For each statement below, say yes or no according to whether it agrees with the court opinion that follows, and quote the exact words of the opinion that decide it. 1. The lawsuit was first filed in the 149th Judicial District for Brazoria County, Texas. 2. The Ackleys' loan on the vacant lot was for $60,000. 3. The release Continental mailed in January 1990 named the home mortgage by mistake.

_Provided text_
━━━

Case Name: Paul ACKLEY and Laura Ackley v. FEDERAL DEPOSIT INSURANCE CORPORATION, Successor to Resolution Trust Corporation, as Receiver of Continental Savings Association
Court: United States District Court for the Southern District of Texas
Jurisdiction: United States
Decision Date: 1997-10-22
Citations: 981 F. Supp. 457
Docket Number: Civil Action No. G-96-336
Parties: Paul ACKLEY and Laura Ackley v. FEDERAL DEPOSIT INSURANCE CORPORATION, Successor to Resolution Trust Corporation, as Receiver of Continental Savings Association.
Judges: 
Reporter: Federal Supplement
Volume: 981
Pages: 457–461

Head Matter:
Paul ACKLEY and Laura Ackley v. FEDERAL DEPOSIT INSURANCE CORPORATION, Successor to Resolution Trust Corporation, as Receiver of Continental Savings Association.
Civil Action No. G-96-336.
United States District Court, S.D. Texas, Galveston Division.
Oct. 22, 1997.
Kenneth G. Lupo, Houston, TX, for Plaintiffs.
James D. Brissee, Badger & Garner, Sugarland, TX, Defendant.

Opinion:
ORDER GRANTING SUMMARY JUDGMENT
KENT, District Judge.
Plaintiffs Paul and Laura Ackley bring this action for wrongful foreclosure against Defendant Federal Deposit Insurance Corporation as successor to Resolution Trust Corporation ("RTC") and Receiver of Continental Savings Association. This action was originally brought in the 149th Judicial District for Brazoria County, Texas. Defendant timely removed it to this Court pursuant to 12 U.S.C. § 1819, and now moves for Summary Judgment on all claims and causes of actions asserted by Plaintiffs. For the reasons stated below, Defendant's Motion for Summary Judgment is enthusiastically GRANTED.
I. FACTUAL BACKGROUND
Plaintiffs Paul and Laura Ackley had two separate mortgage loans in 1989:(1) a 30-year home loan for $60,000 loan, taken out in 1980, and (2) a 5-year loan on a vacant lot adjoining their home for $8,000, taken out in 1984. Both loans were held by Continental Savings Association ("Continental"). In 1989, the Ackleys paid off the promissory note on the vacant lot mortgage and requested a release of the lien on the lot. On January 16, 1990 Continental mailed a release to the Ackleys, mistakenly naming as the released loan the $60,000 home mortgage. It is undisputed that the Ackleys had not yet paid off the home mortgage.

━━━

_Data lines_

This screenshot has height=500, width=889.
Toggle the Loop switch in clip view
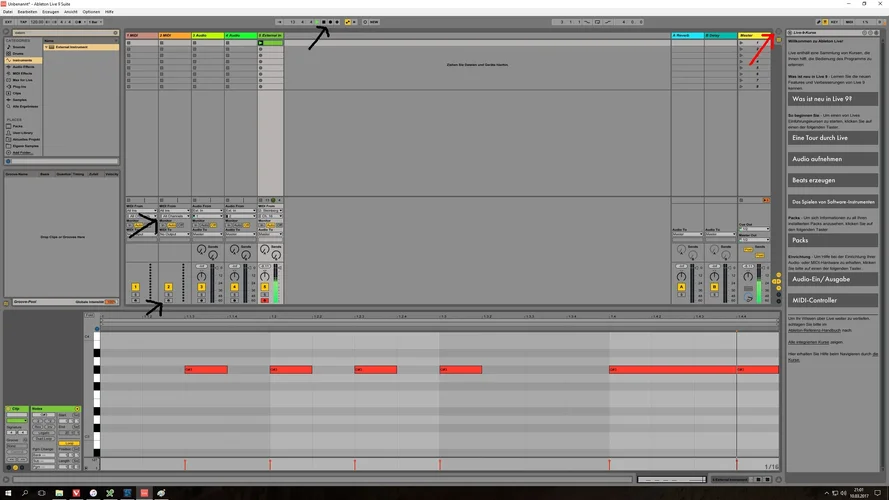click(68, 443)
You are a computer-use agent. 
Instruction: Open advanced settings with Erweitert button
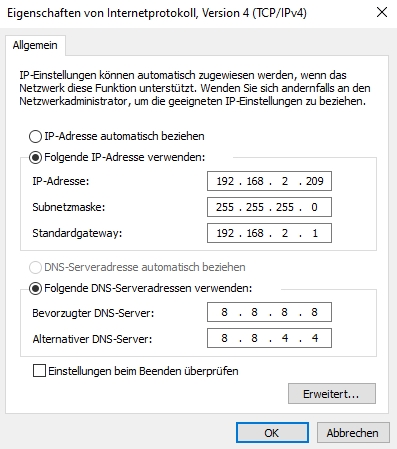[332, 394]
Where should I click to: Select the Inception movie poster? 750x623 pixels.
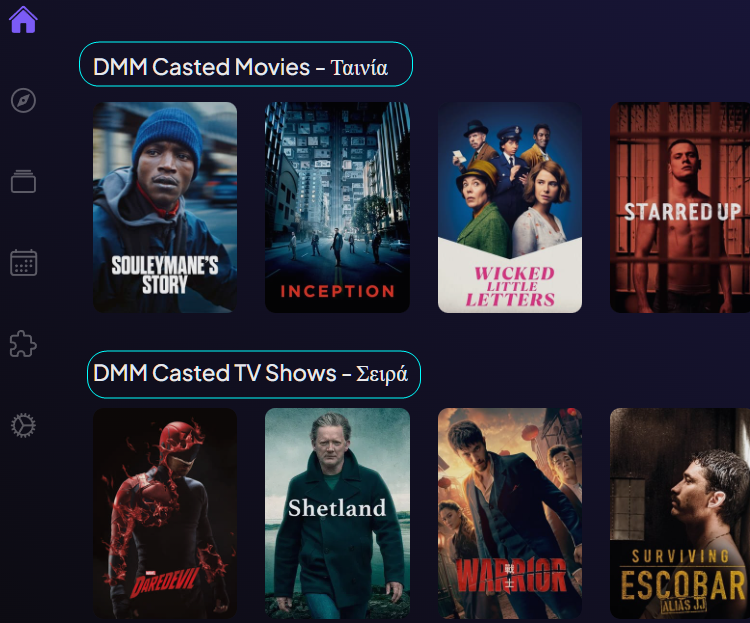[x=337, y=207]
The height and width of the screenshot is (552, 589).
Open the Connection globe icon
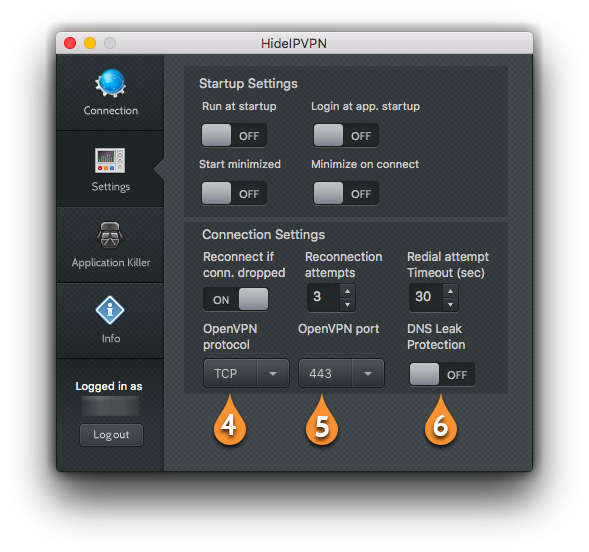(x=110, y=83)
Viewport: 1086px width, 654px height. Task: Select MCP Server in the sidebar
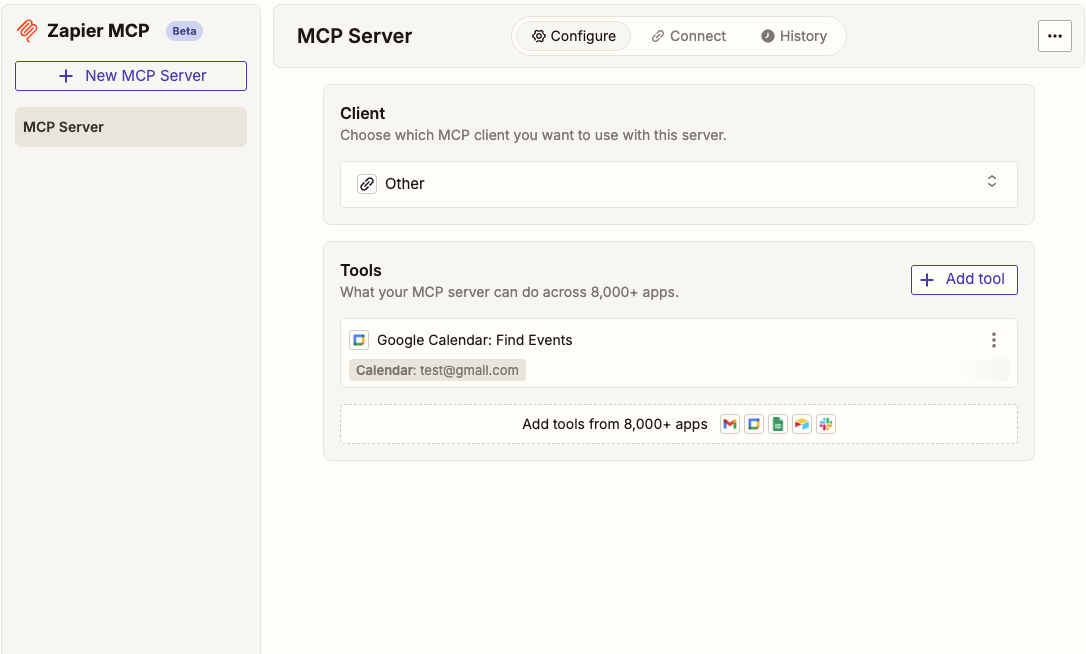point(131,127)
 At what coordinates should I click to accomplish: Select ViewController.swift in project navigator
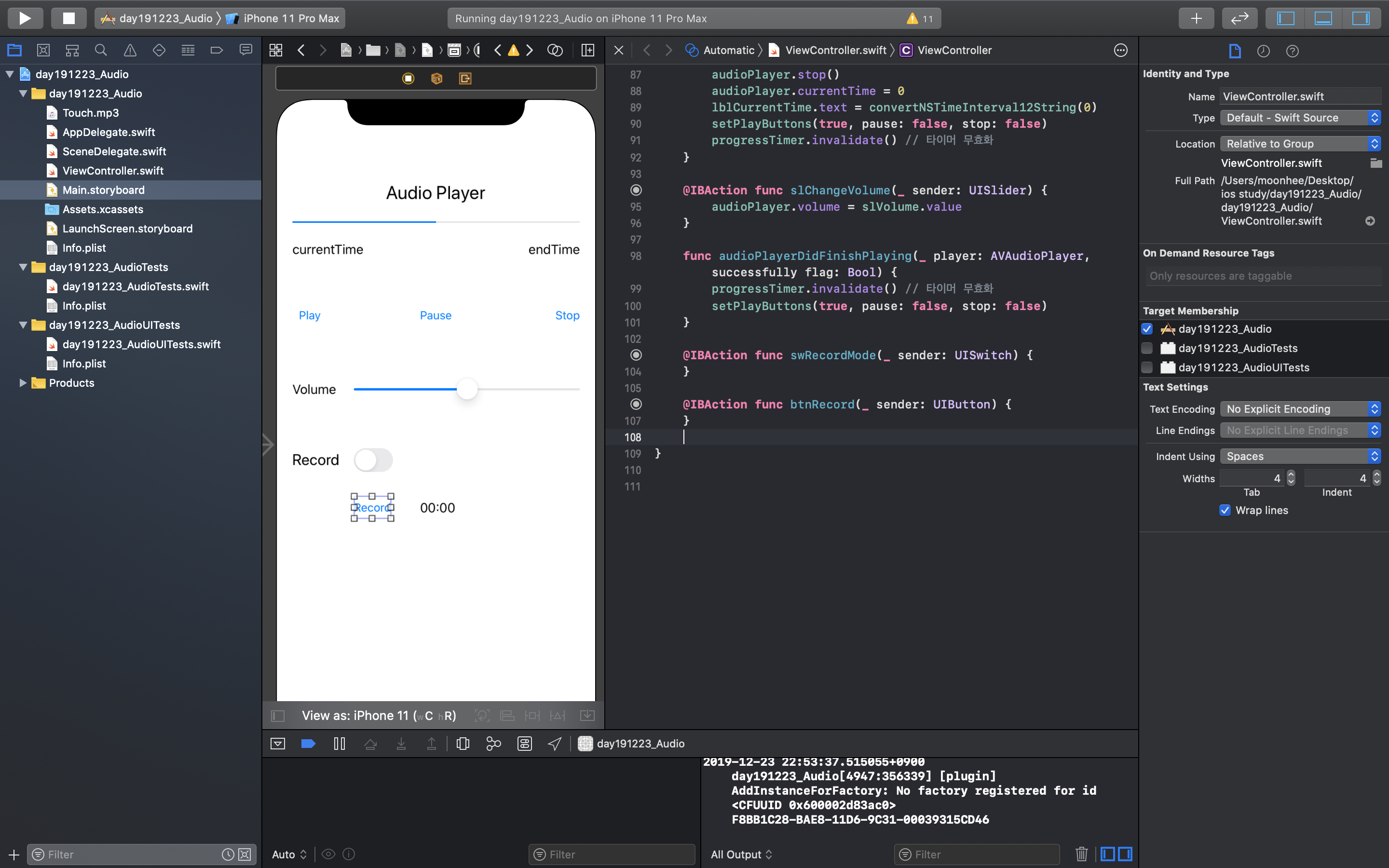click(x=112, y=171)
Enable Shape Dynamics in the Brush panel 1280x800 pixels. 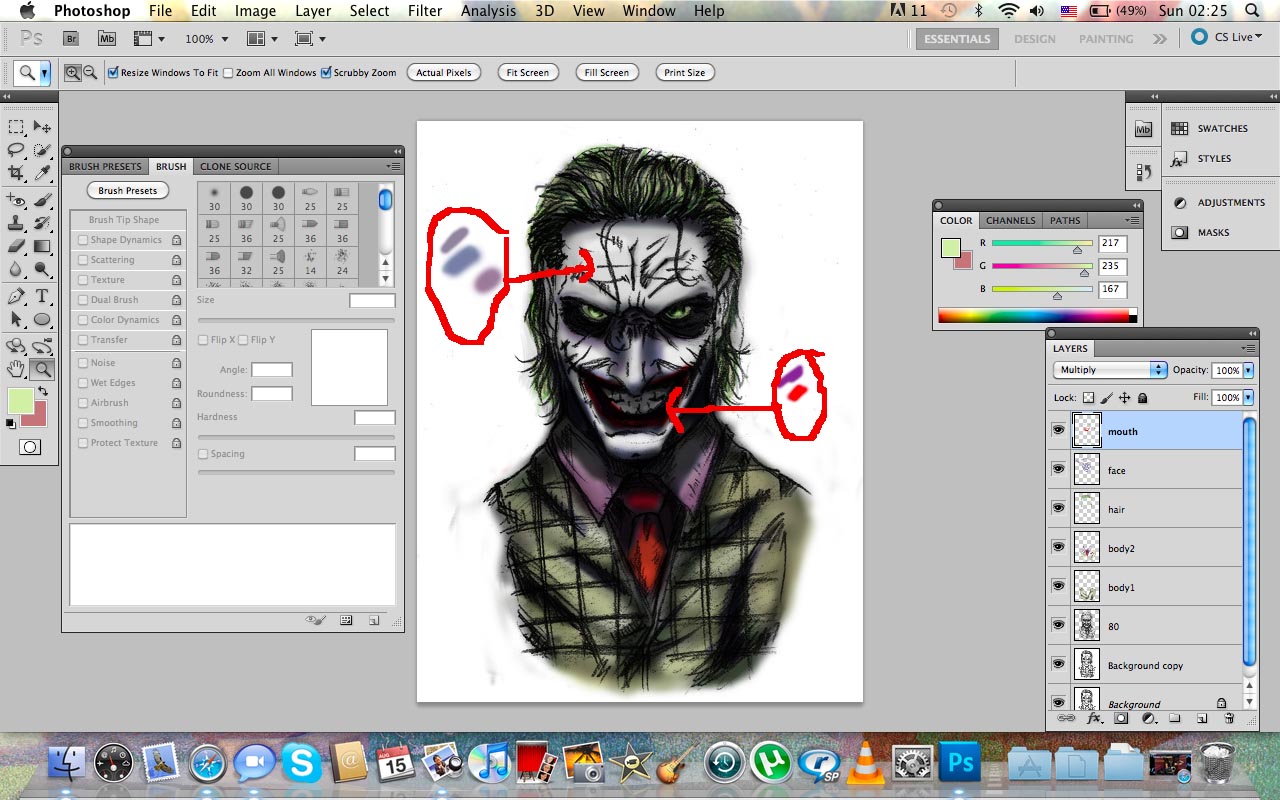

━━━

_Written reply_
1. Yes: "This action was originally brought in the 149th Judicial District for Brazoria County, Texas."
2. No: "a 5-year loan on a vacant lot adjoining their home for $8,000"
3. Yes: "mistakenly naming as the released loan the $60,000 home mortgage"